Data obtained by law firm Pinsent Masons show there were eight insider dealing investigations opened in 2014/15 compared to 22 in 2015/16.

Between 1 April and 31 July this year, 14 cases have been opened. Since April 2013 the FCA has opened 65 criminal investigations specific to insider dealing.

According to the data, there are 54 cases currently open, including some carried over from the FSA.

Four of the investigations have resulted in regulatory sanctions and 10 ended in criminal prosecutions, of which seven were convicted.

Pinsent Masons senior financial services enforcement lawyer Michael Ruck says: “The process to close an investigation is a long one, which is likely why we have seen just 10 investigations completed since 2013, but we are starting to see more action taken.

“The FCA is closely reviewing systems and controls that are in place to identify all forms of market abuse meaning that more suspicious activity is brought to life.
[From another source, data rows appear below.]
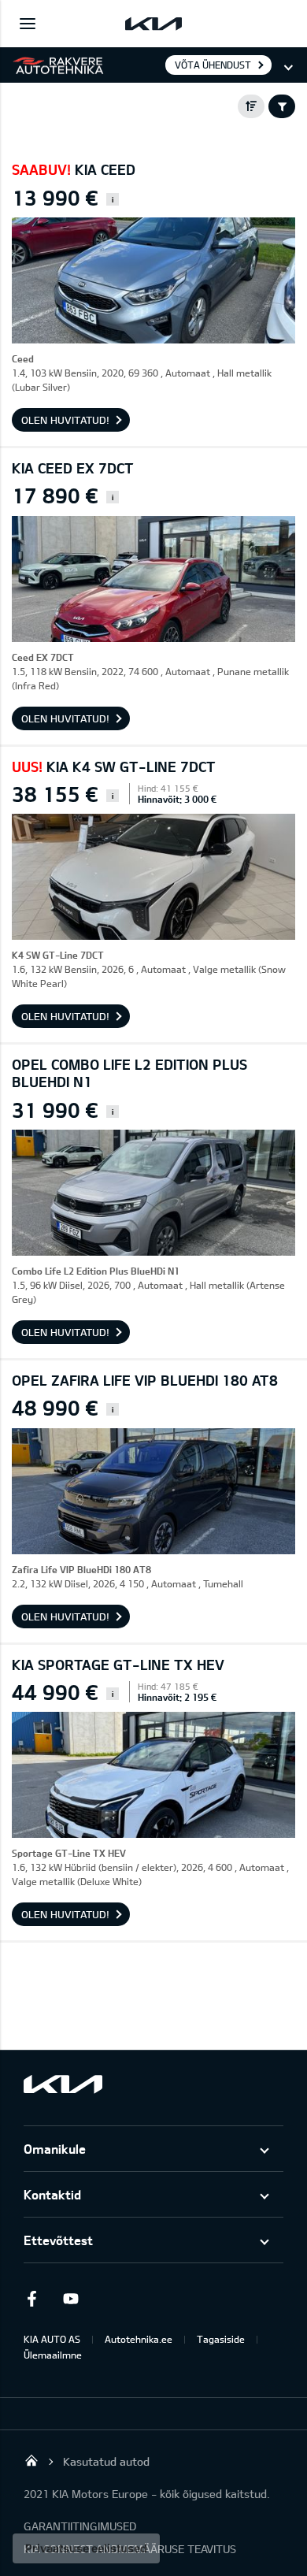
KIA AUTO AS (52, 2338)
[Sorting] (251, 106)
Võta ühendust (213, 64)
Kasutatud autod (106, 2461)
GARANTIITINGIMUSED (80, 2526)
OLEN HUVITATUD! (65, 420)
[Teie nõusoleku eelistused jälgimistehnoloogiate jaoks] (86, 2548)
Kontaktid (52, 2194)
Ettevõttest (58, 2240)
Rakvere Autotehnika (31, 2460)
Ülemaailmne (53, 2354)
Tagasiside (221, 2338)
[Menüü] (27, 23)
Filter (281, 106)
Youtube (71, 2299)
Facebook (31, 2299)
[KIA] (153, 23)
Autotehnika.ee (138, 2338)
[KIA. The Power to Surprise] (63, 2084)
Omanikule (55, 2148)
This focus has led to a greater increase in the number of investigations into insider dealing.”

In May, Martyn Dodgson, formerly of Lehman Brothers, Morgan Stanley and Deutsche Bank, and Andrew Hind, a qualified chartered accountant, were convicted of insider dealing in the largest-ever investigation of its kind undertaken by the FCA.

Also in May, former Towry adviser Mark Taylor was fined £36,285 by the FCA and banned for at least two years for insider dealing.